1.ハマカルアートプロジェクトの一つ、<福島芸術講>の3人と話す。
<福島芸術講>とは?
社会学者の開沼博・小説家の古川日出男・写真家の大森克己の3人によるプロジェクト。経産省の「令和5 年度予算 芸術家の中期滞在制作支援事業」の助成を受け、2024年月より福島県の相双地方12 市町村で滞在制作。開沼によるフィールドレコーディング、古川による文章、大森の写真からなる作品を、公式サイトで公開中。3.11 からの復興プロセスを残すというテーマのもとに定期的に集まり、日常性・持続性の上に成り立つ創造をする、ゆるやかな集団だ。
2.写真家・大森克己の「SIGHT/SEEING On the Pacific Coast of Fukushima」
「まなざしの公共性ということを、意識して撮っていたような気がします」
「SIGHT/SEEING On the Pacific Coast of Fukushima」
2024年1月から2月にかけて、福島の12 の市町村をめぐり、撮影した作品群。大森いわく「『誰が見ても絶対そう撮るべきという感じでそこにあるので、誰が撮ったかすら重要でなくなってしまう写真』を撮ることに挑戦している」。
3.作家・古川日出男の「作文(一)から(三)」
「言葉には、まだ名前のない想いに自分で命名する役割があるんです」
福島滞在中のフィールドワークをもとに創作された、古川のテキスト。古川が見て聞いて考えたことは、「俺」の物語でも「私」の人生でもなく、何者にも分類されない話として記された。
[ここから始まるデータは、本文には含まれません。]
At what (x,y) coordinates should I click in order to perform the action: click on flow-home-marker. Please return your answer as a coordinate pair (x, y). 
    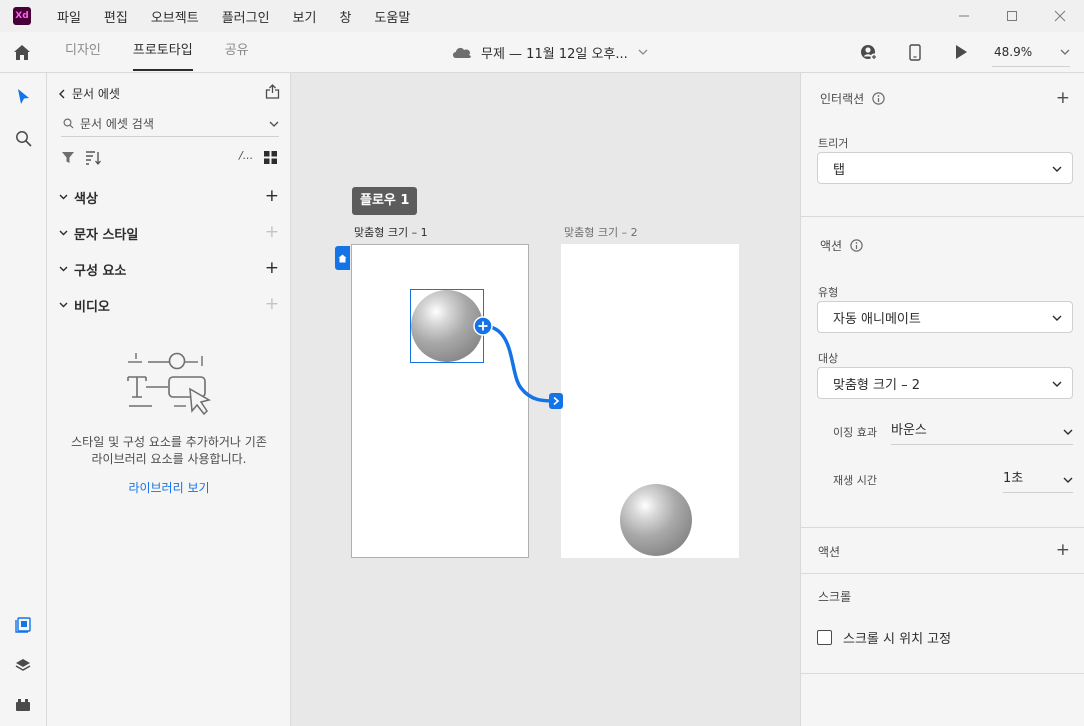
    Looking at the image, I should click on (342, 258).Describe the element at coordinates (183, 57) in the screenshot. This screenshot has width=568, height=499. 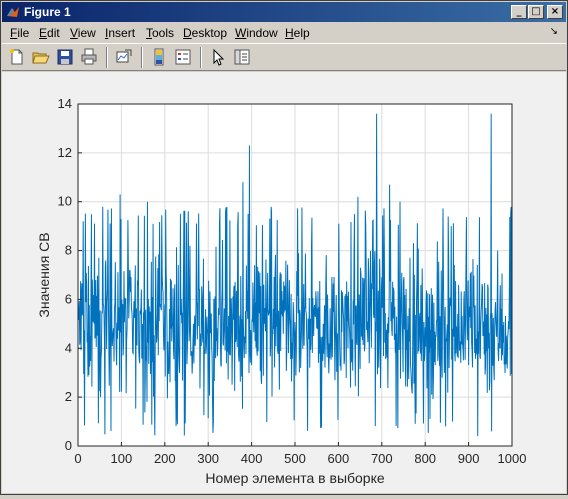
I see `insert-legend-icon` at that location.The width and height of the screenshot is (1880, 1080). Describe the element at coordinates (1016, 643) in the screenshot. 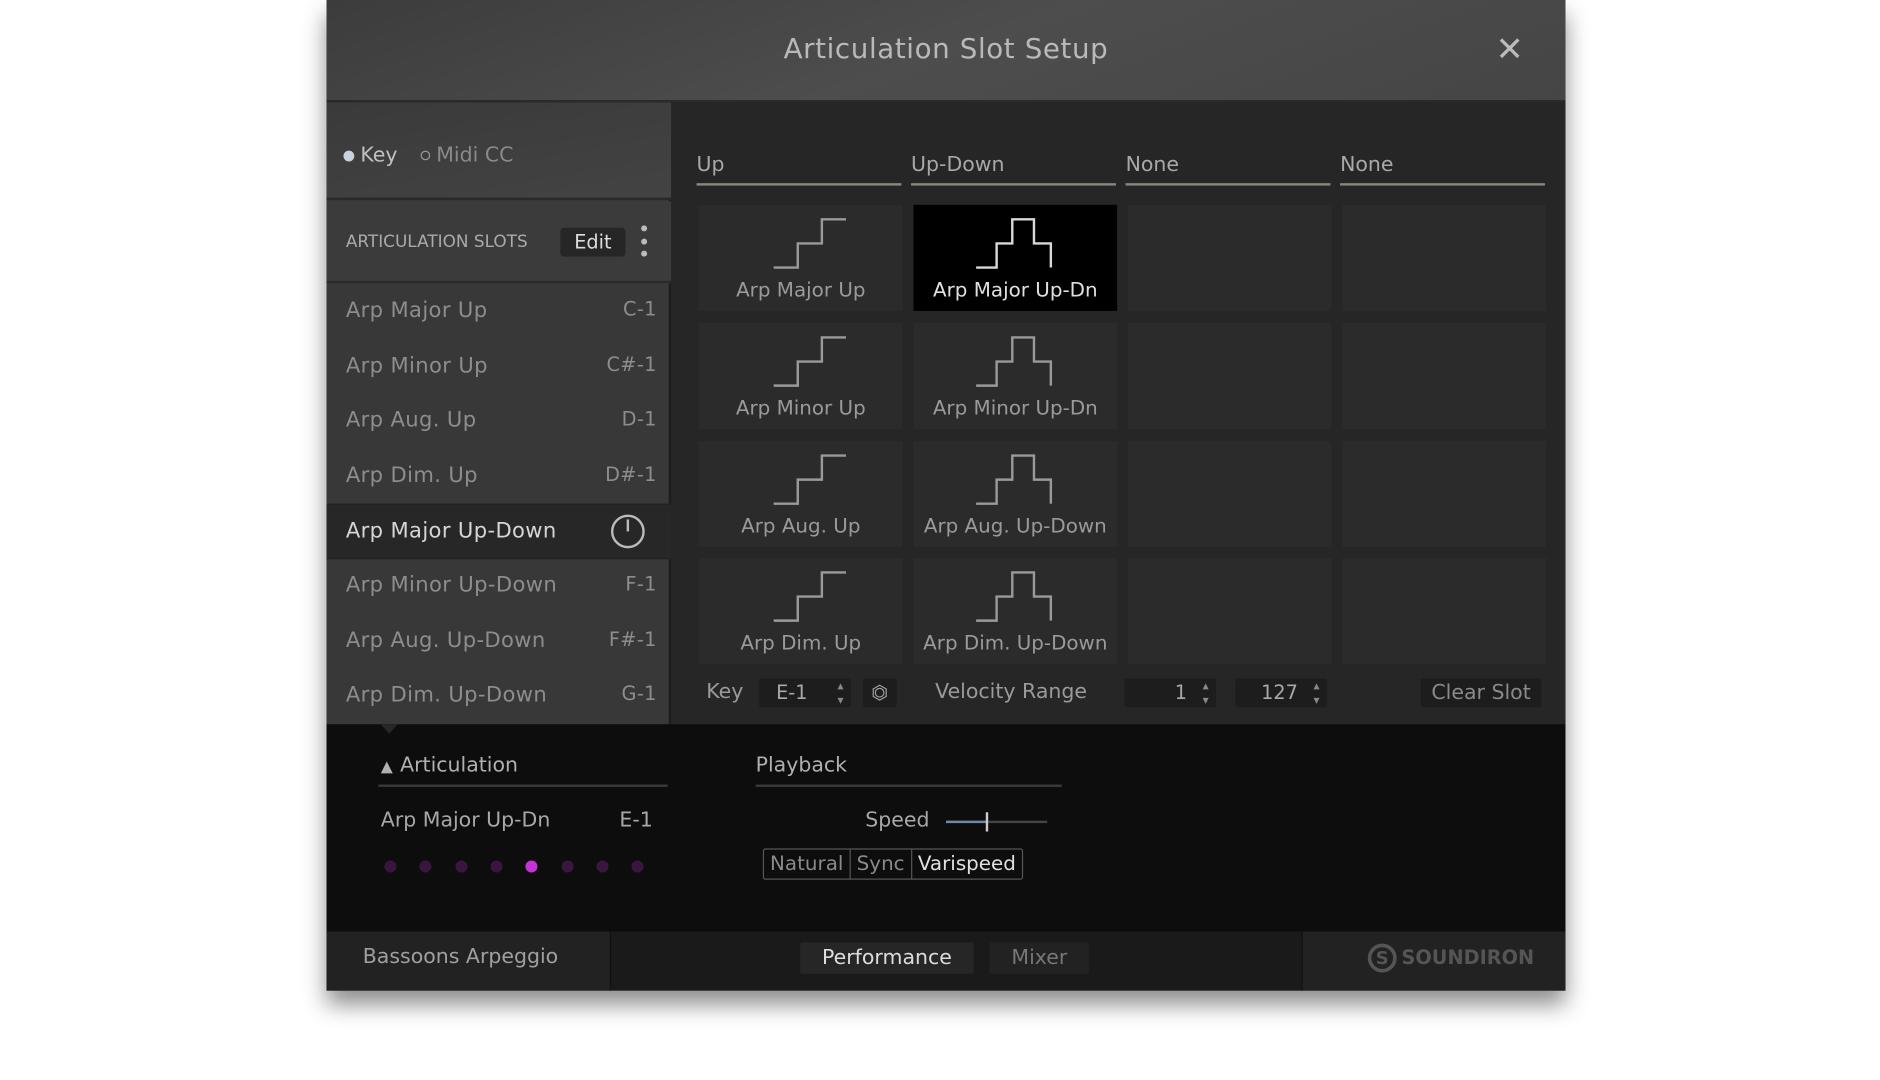

I see `articulation-cell-label: Arp Dim. Up-Down` at that location.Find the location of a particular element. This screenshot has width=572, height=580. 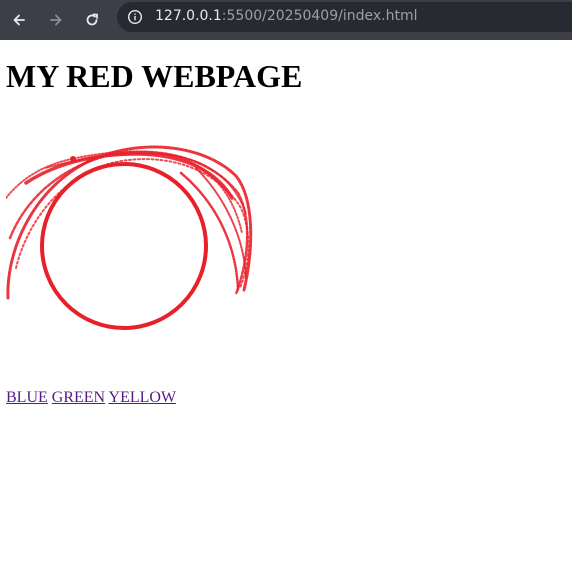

「そこにたどり着くまでに小説1 本分くらいの追い込みが要りました」と古川。
4.社会学者・開沼博の「まつりのあと」
「音は嘘をつけない。全てを記録してしまうし、それが許されるメディアなん
です」
2024 年1 月に、福島の12 の市町村でフィールドレコーディングされた作品。食堂の調理場、工場の機械音、誰かの会話、鳥小屋(どんど焼き)の茅が燃える音、今年も川に飛来してきた白鳥の鳴き声。フィールドレコーディングは、サウンドスケープや環境音楽に象徴される音楽ジャンルであると同時に、人類学や民族音楽学などで研究手法として広く行われてきたものだ。